## Project Overview
This project is divided into three core Jupyter Notebooks, taking the raw CSV data through a complete lifecycle of cleaning, relational database modeling, and interactive visualization.
### 1. Data Cleaning & Business Analysis (`Data_Analysis_Python.ipynb`)
This notebook handles the core data wrangling and feature engineering using `pandas`:
* **Data Integration:** Merging the 9 separate datasets into comprehensive, enriched fact tables (`orders_enriched` and `items_enriched`).
* **Feature Engineering:** Calculating fulfillment delivery times, flagging late deliveries, and mapping Portuguese categories to English.
* **RFM Segmentation:** Segmenting the customer base into Recency, Frequency, and Monetary (RFM) cohorts to identify "Champions," "Loyal," and "At Risk" users.
* **Outputs:** Generates clean CSV files (`orders_enriched.csv`, `items_enriched.csv`, `rfm_customers.csv`) for downstream reporting.
### 2. SQL Analytics & Database Setup (`EDA_SQL.ipynb`)
This notebook translates the relational CSV data into a functional `SQLite` database (`olist_analytics.sqlite`):
* **DB Creation:** Automates the ingestion of CSVs into raw SQL tables with optimized indexing.
* **SQL-Based EDA:** Executes complex queries to analyze dataset scale, monthly revenue trends, payment distributions, and state-by-state logistics performance.
* **Data Modeling:** Generates an Entity-Relationship Diagram (ERD) to visualize how tables connect via primary and foreign keys.
### 3. Interactive Dashboard (`Dashboard_Plotly_ipywidgets.ipynb`)
A fully interactive dashboard rendered directly inside the Jupyter environment using `ipywidgets` and `matplotlib`:
* **Dynamic Filtering:** Users can slice data by Date Range, State, Category, and RFM Segment.
* **Live KPI Cards:** Tracks Revenue, Total Orders, Average Order Value (AOV), Average Review Score, and Late Delivery Rates.
* **Visual Tabs:** Separates insights into **Sales** (revenue trends, top categories), **Operations** (delivery distributions, late rates), and **Customers** (state revenues, segment counts).
---
## ? Key Insights & Recommendations
Through this analysis, several actionable business intelligence insights were discovered:
* **Logistics dictate Customer Satisfaction:** The single highest-impact lever for ratings is delivery time.
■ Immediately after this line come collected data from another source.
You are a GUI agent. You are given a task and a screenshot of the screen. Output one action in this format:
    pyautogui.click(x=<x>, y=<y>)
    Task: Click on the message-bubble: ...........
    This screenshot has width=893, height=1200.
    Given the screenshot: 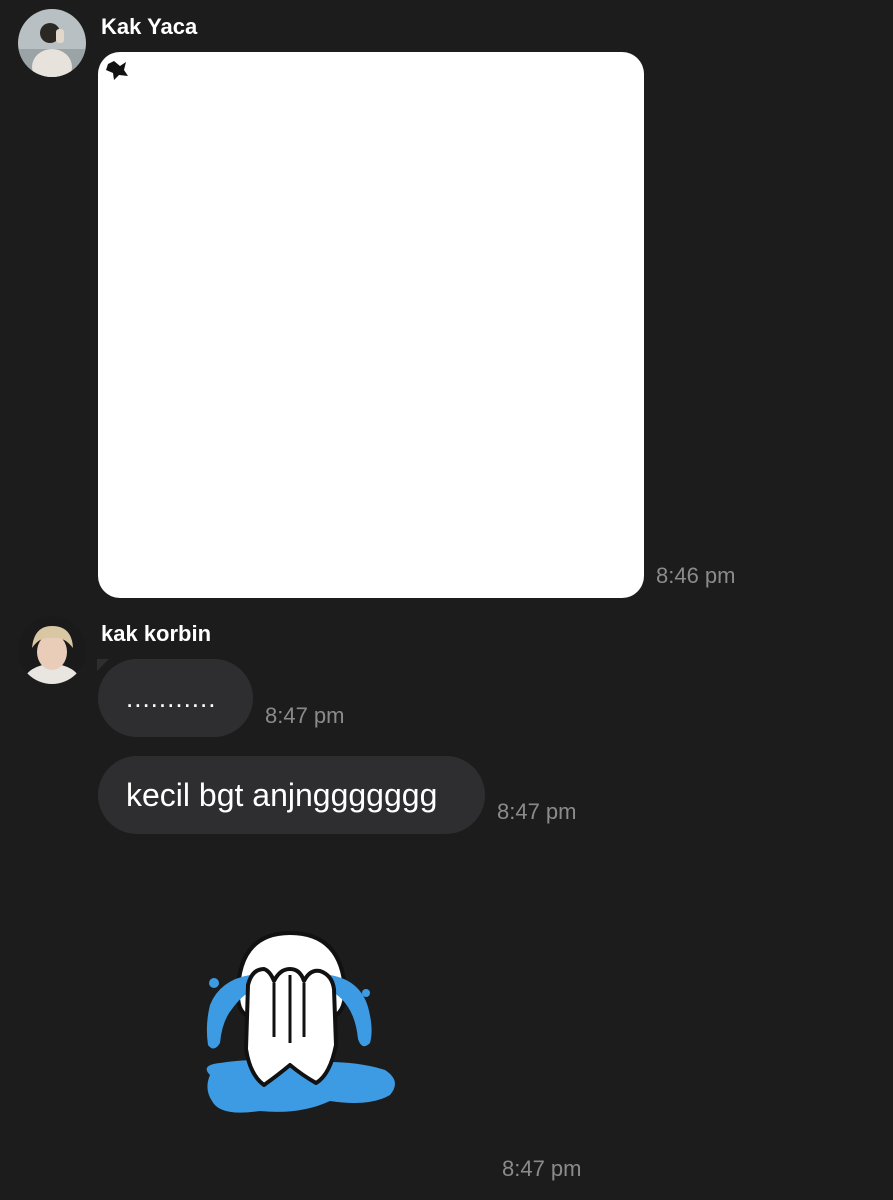 What is the action you would take?
    pyautogui.click(x=176, y=698)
On-time deliveries average a 4.29/5 rating, while late deliveries plummet to 2.56/5. Deliveries taking longer than 22 days see late rates spike to 31.7% and heavily damage the brand's reputation.
* **Geographic Bottlenecks:** Logistics performance is highly dependent on the customer's state. While SP drives the most volume, states like CE, BA, PA, and RJ experience chronic shipping delays (up to 14.7% late rates). *Recommendation: Optimize regional carrier hubs or renegotiate SLAs for these specific lanes.*
* **Seller Concentration (The Pareto Principle):** Just 18.1% of sellers (561 out of 3,095) generate roughly 80% of the platform's GMV. *Recommendation: Implement a VIP seller program for top performers, while aggressively auditing high-volume sellers who have high late-dispatch rates.*
* **Category Red Flags:** While Health & Beauty drives massive revenue, the "Office Furniture" category is underperforming. It has the lowest average review score (3.48), high freight costs, and long fulfillment times (19 days). *Recommendation: Enforce stricter packaging/dimension rules for this category or introduce specialized freight options.*
* **Retention Upside:** The RFM analysis reveals that the vast majority of Olist users in this dataset are one-time buyers. *Recommendation: Deploy time-based retention coupons 7-14 days post-delivery to convert single-purchasers into repeat buyers.*
---
## ?️ Technology Stack
* **Python:** The core programming language used.
* **Pandas & NumPy:** For data manipulation, aggregation, and feature engineering.
* **SQLite:** For relational database structuring and querying.
* **Matplotlib:** For static data visualizations and charting.
* **ipywidgets:** For building the interactive, event-driven dashboard inside Jupyter.